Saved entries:
BEGIN
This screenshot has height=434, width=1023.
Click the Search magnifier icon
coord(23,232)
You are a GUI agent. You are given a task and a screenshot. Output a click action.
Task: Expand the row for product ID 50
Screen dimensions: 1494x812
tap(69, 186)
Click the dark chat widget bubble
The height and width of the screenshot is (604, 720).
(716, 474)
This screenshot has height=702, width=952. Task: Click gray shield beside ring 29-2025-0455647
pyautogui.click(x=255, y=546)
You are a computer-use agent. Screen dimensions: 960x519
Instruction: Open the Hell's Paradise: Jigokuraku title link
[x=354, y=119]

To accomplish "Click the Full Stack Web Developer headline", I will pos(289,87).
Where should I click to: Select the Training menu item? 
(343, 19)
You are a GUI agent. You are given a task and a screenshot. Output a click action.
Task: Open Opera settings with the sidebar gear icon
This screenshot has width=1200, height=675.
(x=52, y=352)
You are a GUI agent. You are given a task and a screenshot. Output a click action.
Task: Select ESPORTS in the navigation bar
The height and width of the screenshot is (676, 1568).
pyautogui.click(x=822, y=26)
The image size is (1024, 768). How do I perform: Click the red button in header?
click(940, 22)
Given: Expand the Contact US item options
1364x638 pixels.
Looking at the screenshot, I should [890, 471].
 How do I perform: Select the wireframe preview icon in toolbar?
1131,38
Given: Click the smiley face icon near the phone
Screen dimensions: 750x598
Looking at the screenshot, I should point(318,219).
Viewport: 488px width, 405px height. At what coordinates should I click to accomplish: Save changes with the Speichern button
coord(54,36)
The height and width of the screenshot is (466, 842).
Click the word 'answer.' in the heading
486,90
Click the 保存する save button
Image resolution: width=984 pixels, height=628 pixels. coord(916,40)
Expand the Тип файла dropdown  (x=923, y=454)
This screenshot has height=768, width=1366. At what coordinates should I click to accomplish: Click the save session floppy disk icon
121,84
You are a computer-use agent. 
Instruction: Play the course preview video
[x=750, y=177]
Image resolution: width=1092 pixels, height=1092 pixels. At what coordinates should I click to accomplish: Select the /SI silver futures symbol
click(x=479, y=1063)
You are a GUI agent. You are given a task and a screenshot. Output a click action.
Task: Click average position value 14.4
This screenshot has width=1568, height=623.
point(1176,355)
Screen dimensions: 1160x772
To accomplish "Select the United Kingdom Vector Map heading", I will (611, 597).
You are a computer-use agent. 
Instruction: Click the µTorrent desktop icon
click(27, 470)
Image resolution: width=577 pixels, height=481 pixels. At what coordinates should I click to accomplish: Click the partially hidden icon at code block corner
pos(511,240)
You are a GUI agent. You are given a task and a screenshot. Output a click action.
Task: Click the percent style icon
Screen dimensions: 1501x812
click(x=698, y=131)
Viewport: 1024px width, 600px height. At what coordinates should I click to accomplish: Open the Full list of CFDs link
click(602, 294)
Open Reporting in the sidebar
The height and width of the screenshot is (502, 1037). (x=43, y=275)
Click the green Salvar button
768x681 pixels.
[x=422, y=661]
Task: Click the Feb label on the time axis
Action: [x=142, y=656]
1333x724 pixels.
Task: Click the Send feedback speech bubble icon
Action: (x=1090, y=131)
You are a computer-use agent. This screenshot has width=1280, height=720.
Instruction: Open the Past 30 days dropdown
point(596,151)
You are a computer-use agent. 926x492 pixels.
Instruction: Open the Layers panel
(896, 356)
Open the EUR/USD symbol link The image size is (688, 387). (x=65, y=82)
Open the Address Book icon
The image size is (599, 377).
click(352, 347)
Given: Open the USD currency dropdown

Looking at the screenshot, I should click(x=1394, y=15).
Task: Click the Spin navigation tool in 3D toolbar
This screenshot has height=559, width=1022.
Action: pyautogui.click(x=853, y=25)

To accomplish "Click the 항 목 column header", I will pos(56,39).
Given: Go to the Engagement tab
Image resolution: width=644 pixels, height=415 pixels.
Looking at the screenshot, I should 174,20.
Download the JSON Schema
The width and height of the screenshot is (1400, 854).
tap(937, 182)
END
Problem to work on: Write only the number of lines above in which the word "navigation" is found.

Result below: 2